Here, let's try to summarize a set of loss functions, and when they can be used for different types of problems such as regression and classification related ones.
Regression-related
------------------------------------------------
- $L(Q, \hat{Q})=\frac{1}{N}\sum_1^N(Q-\hat{Q})^2$
- where $Q$ denotes the actual value and $\hat{Q}$ denotes the predicted value from our model, $N$ is the total number of examples.
MSLE (Mean Squared Log Error):
- $L(Q, \hat{Q})=\frac{1}{N}\sum_1^N(log(Q+1)-log(\hat{Q}+1))^2$
- Good when we don't want to emphasize much on the errors on large values in the prediction
MAE (Mean Absolute Error):
- $L(Q, \hat{Q})=\frac{1}{N}\sum_1^N|Q-\hat{Q}|$
Huber Loss: (Considers both absolute and square error worlds)
\begin{equation} L_{\delta}(a)=\begin{cases} \frac{1}{2}a^2 \text{ for }|a|<\delta \\ \delta(|a|-\frac{1}{2}\delta) \text{ otherwise}\end{cases} \end{equation}
- $a$ refers to error, delta, e.g., =1 is a threshold
- Huber loss is less sensitive to outliers in data than mean squared error.

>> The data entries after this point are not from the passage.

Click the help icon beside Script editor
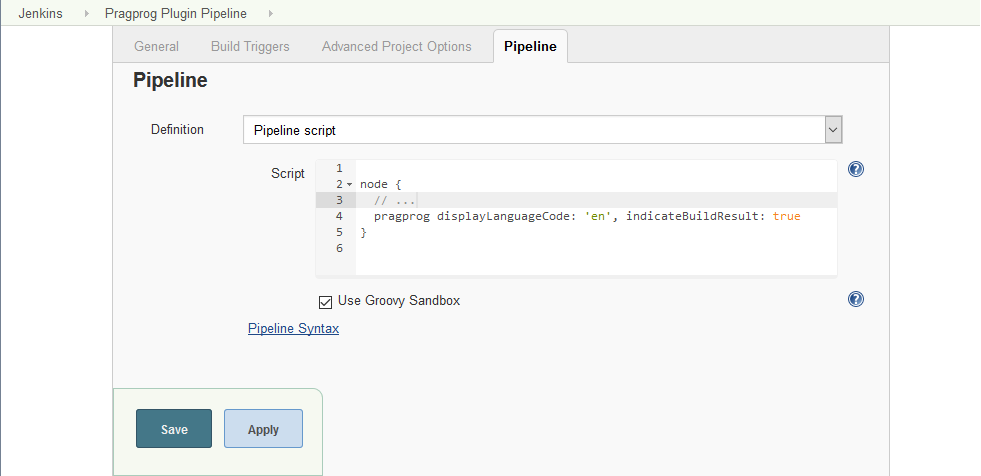Viewport: 981px width, 476px height. tap(856, 169)
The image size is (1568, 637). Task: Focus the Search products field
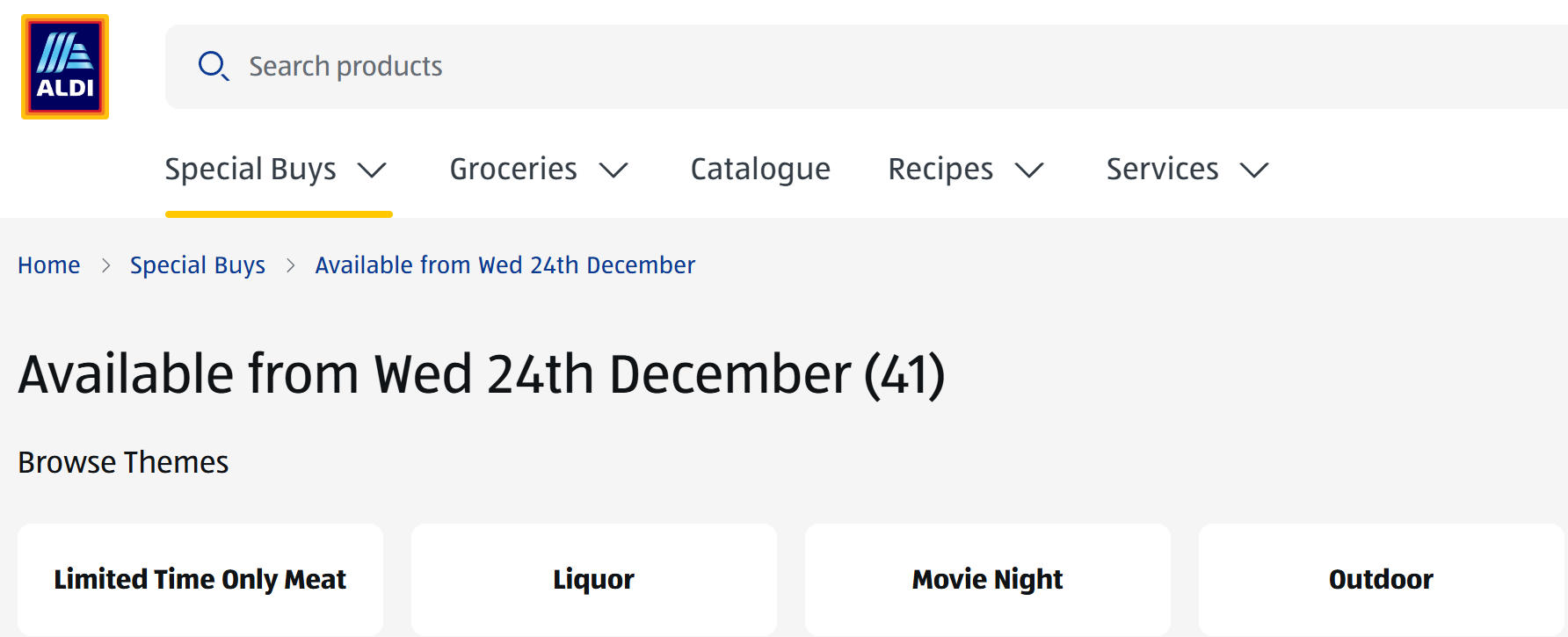point(791,67)
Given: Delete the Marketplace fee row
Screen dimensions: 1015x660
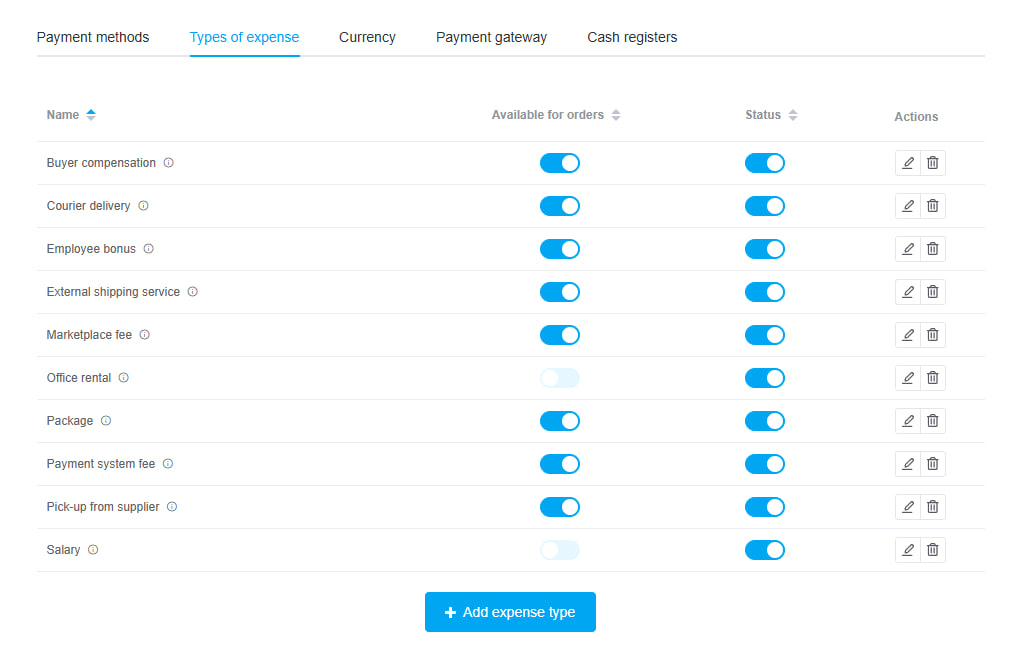Looking at the screenshot, I should click(933, 335).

\begin{equation} L(Q, \hat{Q})=\begin{cases} (Q-\hat{Q})^2, & \text{if } \hat{Q} < Q \\ c\times(Q-\hat{Q})^2, & \text{otherwise}, 0<c<1 \end{cases} \end{equation}
- lager prediction is preferable to estimating value below than true value
- example use case: traffic prediction of next month for a website
Loss with emphasize for closing to 0 or 1:
- $L(Q, \hat{Q})=\frac{|Q-\hat{Q}|}{Q(1-Q)}, Q, \hat{Q} \in [0, 1]$
Classification-related
----------------------------------------------
Hamming Loss:
- $HL=\frac{1}{NL}\sum_{i=1}^{N}\sum_{j=1}^{L}xor(y_{i,j},z_{i,j})$
- where $L$ is the number of labels
- related problem: (multi-label) classification
Cross-entropy (CE) / Log-loss (LL):
- $CE/LL=-(Q\log(\hat{Q}))+(1-Q)log(1-\hat{Q}), Q\in0, 1, \hat{Q}\in[0,1]$
- Visualization about cross-entropy/log-loss
- related problem: (multi-label) classification
Hinge Loss:
- The hinge loss is used for "maximum-margin" classification, most notably for support vector machines (SVMs)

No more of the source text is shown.